Rewrite the following lines as a numbered list and omit any blank lines.

────

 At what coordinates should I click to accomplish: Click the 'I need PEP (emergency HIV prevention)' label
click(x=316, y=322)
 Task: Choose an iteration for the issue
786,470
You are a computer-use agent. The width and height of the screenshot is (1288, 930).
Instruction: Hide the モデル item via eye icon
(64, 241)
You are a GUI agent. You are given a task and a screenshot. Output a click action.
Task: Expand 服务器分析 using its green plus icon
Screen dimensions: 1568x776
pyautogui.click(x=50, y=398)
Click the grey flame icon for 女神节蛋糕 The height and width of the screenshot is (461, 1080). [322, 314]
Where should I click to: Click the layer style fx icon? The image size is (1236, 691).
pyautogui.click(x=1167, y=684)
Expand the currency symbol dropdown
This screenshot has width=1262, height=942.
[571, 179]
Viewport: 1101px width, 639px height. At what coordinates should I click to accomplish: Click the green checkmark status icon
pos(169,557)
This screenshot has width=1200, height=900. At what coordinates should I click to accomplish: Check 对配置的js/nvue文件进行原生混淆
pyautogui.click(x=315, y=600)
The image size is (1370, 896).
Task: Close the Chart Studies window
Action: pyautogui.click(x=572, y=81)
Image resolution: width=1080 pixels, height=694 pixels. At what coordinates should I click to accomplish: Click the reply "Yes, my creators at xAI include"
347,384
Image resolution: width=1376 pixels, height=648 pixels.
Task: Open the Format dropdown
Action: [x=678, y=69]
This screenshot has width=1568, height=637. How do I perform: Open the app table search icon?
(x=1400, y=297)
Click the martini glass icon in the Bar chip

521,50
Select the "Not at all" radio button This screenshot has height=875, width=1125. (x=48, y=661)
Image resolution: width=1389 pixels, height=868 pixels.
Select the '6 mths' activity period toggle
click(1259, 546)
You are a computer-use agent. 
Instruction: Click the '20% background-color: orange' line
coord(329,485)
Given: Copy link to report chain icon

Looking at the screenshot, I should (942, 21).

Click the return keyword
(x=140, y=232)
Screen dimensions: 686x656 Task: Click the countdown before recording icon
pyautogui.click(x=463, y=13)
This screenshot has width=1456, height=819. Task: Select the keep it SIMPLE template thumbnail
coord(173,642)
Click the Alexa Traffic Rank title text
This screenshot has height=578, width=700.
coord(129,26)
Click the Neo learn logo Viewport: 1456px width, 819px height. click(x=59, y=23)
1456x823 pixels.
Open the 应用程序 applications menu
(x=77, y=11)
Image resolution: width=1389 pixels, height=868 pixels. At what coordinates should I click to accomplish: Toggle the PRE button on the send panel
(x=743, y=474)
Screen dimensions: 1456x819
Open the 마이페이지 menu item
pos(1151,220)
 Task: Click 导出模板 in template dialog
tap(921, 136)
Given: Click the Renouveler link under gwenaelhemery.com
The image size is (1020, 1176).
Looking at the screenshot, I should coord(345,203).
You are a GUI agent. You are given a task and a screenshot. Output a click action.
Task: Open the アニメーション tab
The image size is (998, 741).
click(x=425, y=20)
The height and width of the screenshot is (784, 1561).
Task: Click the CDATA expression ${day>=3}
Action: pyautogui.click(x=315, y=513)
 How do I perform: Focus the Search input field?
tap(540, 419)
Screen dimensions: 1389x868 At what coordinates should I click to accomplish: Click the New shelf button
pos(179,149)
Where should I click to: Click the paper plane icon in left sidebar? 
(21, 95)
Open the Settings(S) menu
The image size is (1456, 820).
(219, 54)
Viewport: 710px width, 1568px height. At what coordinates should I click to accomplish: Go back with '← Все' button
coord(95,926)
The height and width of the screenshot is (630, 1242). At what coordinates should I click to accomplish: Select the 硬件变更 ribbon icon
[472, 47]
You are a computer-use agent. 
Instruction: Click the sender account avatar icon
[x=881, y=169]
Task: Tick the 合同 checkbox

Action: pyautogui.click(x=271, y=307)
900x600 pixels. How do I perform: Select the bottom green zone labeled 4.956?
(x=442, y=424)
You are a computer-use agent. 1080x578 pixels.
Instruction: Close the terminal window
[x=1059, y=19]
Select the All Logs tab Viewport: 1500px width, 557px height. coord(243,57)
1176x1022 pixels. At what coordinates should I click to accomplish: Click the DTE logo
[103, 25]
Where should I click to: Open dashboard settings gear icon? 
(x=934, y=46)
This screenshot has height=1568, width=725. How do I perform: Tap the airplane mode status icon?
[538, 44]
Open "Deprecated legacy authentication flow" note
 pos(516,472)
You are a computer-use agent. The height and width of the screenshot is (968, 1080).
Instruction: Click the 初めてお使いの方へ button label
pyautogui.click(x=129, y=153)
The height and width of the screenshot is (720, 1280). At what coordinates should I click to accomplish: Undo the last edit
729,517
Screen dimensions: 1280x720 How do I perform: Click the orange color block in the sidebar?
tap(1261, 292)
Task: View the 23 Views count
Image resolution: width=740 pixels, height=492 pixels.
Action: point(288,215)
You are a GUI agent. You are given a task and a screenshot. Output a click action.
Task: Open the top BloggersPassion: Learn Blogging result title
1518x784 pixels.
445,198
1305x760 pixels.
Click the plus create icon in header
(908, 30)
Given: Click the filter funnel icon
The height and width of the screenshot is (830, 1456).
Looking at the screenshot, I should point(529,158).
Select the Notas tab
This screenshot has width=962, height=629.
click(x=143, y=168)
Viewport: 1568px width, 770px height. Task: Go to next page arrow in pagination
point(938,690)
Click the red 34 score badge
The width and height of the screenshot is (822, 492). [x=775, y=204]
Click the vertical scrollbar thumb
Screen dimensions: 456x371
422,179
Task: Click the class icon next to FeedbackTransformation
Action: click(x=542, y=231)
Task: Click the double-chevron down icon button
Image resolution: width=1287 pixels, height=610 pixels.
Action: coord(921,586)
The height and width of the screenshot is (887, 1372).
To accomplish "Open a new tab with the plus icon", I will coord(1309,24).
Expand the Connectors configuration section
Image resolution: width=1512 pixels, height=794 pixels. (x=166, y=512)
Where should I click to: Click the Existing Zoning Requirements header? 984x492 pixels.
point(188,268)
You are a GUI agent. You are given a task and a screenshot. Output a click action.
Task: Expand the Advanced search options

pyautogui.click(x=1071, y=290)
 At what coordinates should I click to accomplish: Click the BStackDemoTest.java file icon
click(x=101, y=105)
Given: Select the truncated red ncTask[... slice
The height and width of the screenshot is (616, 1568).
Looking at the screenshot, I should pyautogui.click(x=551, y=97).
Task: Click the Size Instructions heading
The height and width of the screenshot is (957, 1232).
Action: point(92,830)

────

### Expected output:
1.  At what coordinates should I click to accomplish: Click the 'I need PEP (emergency HIV prevention)' label
2. click(x=316, y=322)
3.  Task: Choose an iteration for the issue
4. 786,470
5. You are a computer-use agent. The width and height of the screenshot is (1288, 930).
6. Instruction: Hide the モデル item via eye icon
7. (64, 241)
8. You are a GUI agent. You are given a task and a screenshot. Output a click action.
9. Task: Expand 服务器分析 using its green plus icon
10. Screen dimensions: 1568x776
11. pyautogui.click(x=50, y=398)
12. Click the grey flame icon for 女神节蛋糕 The height and width of the screenshot is (461, 1080). [322, 314]
13. Where should I click to: Click the layer style fx icon? The image size is (1236, 691).
14. pyautogui.click(x=1167, y=684)
15. Expand the currency symbol dropdown
16. This screenshot has width=1262, height=942.
17. [571, 179]
18. Viewport: 1101px width, 639px height. At what coordinates should I click to accomplish: Click the green checkmark status icon
19. pos(169,557)
20. This screenshot has width=1200, height=900. At what coordinates should I click to accomplish: Check 对配置的js/nvue文件进行原生混淆
21. pyautogui.click(x=315, y=600)
22. The image size is (1370, 896).
23. Task: Close the Chart Studies window
24. Action: pyautogui.click(x=572, y=81)
25. Image resolution: width=1080 pixels, height=694 pixels. At what coordinates should I click to accomplish: Click the reply "Yes, my creators at xAI include"
26. 347,384
27. Image resolution: width=1376 pixels, height=648 pixels.
28. Task: Open the Format dropdown
29. Action: [x=678, y=69]
30. This screenshot has width=1568, height=637. How do I perform: Open the app table search icon?
31. (x=1400, y=297)
32. Click the martini glass icon in the Bar chip
33. 521,50
34. Select the "Not at all" radio button This screenshot has height=875, width=1125. (x=48, y=661)
35. Image resolution: width=1389 pixels, height=868 pixels.
36. Select the '6 mths' activity period toggle
37. click(1259, 546)
38. You are a computer-use agent. 
39. Instruction: Click the '20% background-color: orange' line
40. coord(329,485)
41. Given: Copy link to report chain icon
42. Looking at the screenshot, I should (942, 21).
43. Click the return keyword
44. (x=140, y=232)
45. Screen dimensions: 686x656 Task: Click the countdown before recording icon
46. pyautogui.click(x=463, y=13)
47. This screenshot has width=1456, height=819. Task: Select the keep it SIMPLE template thumbnail
48. coord(173,642)
49. Click the Alexa Traffic Rank title text
50. This screenshot has height=578, width=700.
51. coord(129,26)
52. Click the Neo learn logo Viewport: 1456px width, 819px height. click(x=59, y=23)
53. 1456x823 pixels.
54. Open the 应用程序 applications menu
55. (x=77, y=11)
56. Image resolution: width=1389 pixels, height=868 pixels. At what coordinates should I click to accomplish: Toggle the PRE button on the send panel
57. (x=743, y=474)
58. Screen dimensions: 1456x819
59. Open the 마이페이지 menu item
60. pos(1151,220)
61.  Task: Click 导出模板 in template dialog
62. tap(921, 136)
63. Given: Click the Renouveler link under gwenaelhemery.com
64. The image size is (1020, 1176).
65. Looking at the screenshot, I should coord(345,203).
66. You are a GUI agent. You are given a task and a screenshot. Output a click action.
67. Task: Open the アニメーション tab
68. The image size is (998, 741).
69. click(x=425, y=20)
70. The height and width of the screenshot is (784, 1561).
71. Task: Click the CDATA expression ${day>=3}
72. Action: pyautogui.click(x=315, y=513)
73.  How do I perform: Focus the Search input field?
74. tap(540, 419)
75. Screen dimensions: 1389x868 At what coordinates should I click to accomplish: Click the New shelf button
76. pos(179,149)
77. Where should I click to: Click the paper plane icon in left sidebar? 
78. (21, 95)
79. Open the Settings(S) menu
80. The image size is (1456, 820).
81. (219, 54)
82. Viewport: 710px width, 1568px height. At what coordinates should I click to accomplish: Go back with '← Все' button
83. coord(95,926)
84. The height and width of the screenshot is (630, 1242). At what coordinates should I click to accomplish: Select the 硬件变更 ribbon icon
85. [472, 47]
86. You are a computer-use agent. 
87. Instruction: Click the sender account avatar icon
88. [x=881, y=169]
89. Task: Tick the 合同 checkbox
90. Action: pyautogui.click(x=271, y=307)
91. 900x600 pixels. How do I perform: Select the bottom green zone labeled 4.956?
92. (x=442, y=424)
93. You are a computer-use agent. 1080x578 pixels.
94. Instruction: Close the terminal window
95. [x=1059, y=19]
96. Select the All Logs tab Viewport: 1500px width, 557px height. coord(243,57)
97. 1176x1022 pixels. At what coordinates should I click to accomplish: Click the DTE logo
98. [103, 25]
99. Where should I click to: Open dashboard settings gear icon? 
100. (x=934, y=46)
101. This screenshot has height=1568, width=725. How do I perform: Tap the airplane mode status icon?
102. [538, 44]
103. Open "Deprecated legacy authentication flow" note
104.  pos(516,472)
105. You are a computer-use agent. The height and width of the screenshot is (968, 1080).
106. Instruction: Click the 初めてお使いの方へ button label
107. pyautogui.click(x=129, y=153)
108. The height and width of the screenshot is (720, 1280). At what coordinates should I click to accomplish: Undo the last edit
109. 729,517
110. Screen dimensions: 1280x720 How do I perform: Click the orange color block in the sidebar?
111. tap(1261, 292)
112. Task: View the 23 Views count
113. Image resolution: width=740 pixels, height=492 pixels.
114. Action: point(288,215)
115. You are a GUI agent. You are given a task and a screenshot. Output a click action.
116. Task: Open the top BloggersPassion: Learn Blogging result title
117. 1518x784 pixels.
118. 445,198
119. 1305x760 pixels.
120. Click the plus create icon in header
121. (908, 30)
122. Given: Click the filter funnel icon
123. The height and width of the screenshot is (830, 1456).
124. Looking at the screenshot, I should point(529,158).
125. Select the Notas tab
126. This screenshot has width=962, height=629.
127. click(x=143, y=168)
128. Viewport: 1568px width, 770px height. Task: Go to next page arrow in pagination
129. point(938,690)
130. Click the red 34 score badge
131. The width and height of the screenshot is (822, 492). [x=775, y=204]
132. Click the vertical scrollbar thumb
133. Screen dimensions: 456x371
134. 422,179
135. Task: Click the class icon next to FeedbackTransformation
136. Action: click(x=542, y=231)
137. Task: Click the double-chevron down icon button
138. Image resolution: width=1287 pixels, height=610 pixels.
139. Action: coord(921,586)
140. The height and width of the screenshot is (887, 1372).
141. To accomplish "Open a new tab with the plus icon", I will coord(1309,24).
142. Expand the Connectors configuration section
143. Image resolution: width=1512 pixels, height=794 pixels. (x=166, y=512)
144. Where should I click to: Click the Existing Zoning Requirements header? 984x492 pixels.
145. point(188,268)
146. You are a GUI agent. You are given a task and a screenshot. Output a click action.
147. Task: Expand the Advanced search options
148. pyautogui.click(x=1071, y=290)
149.  At what coordinates should I click to accomplish: Click the BStackDemoTest.java file icon
150. click(x=101, y=105)
151. Given: Select the truncated red ncTask[... slice
152. The height and width of the screenshot is (616, 1568).
153. Looking at the screenshot, I should pyautogui.click(x=551, y=97).
154. Task: Click the Size Instructions heading
155. The height and width of the screenshot is (957, 1232).
156. Action: point(92,830)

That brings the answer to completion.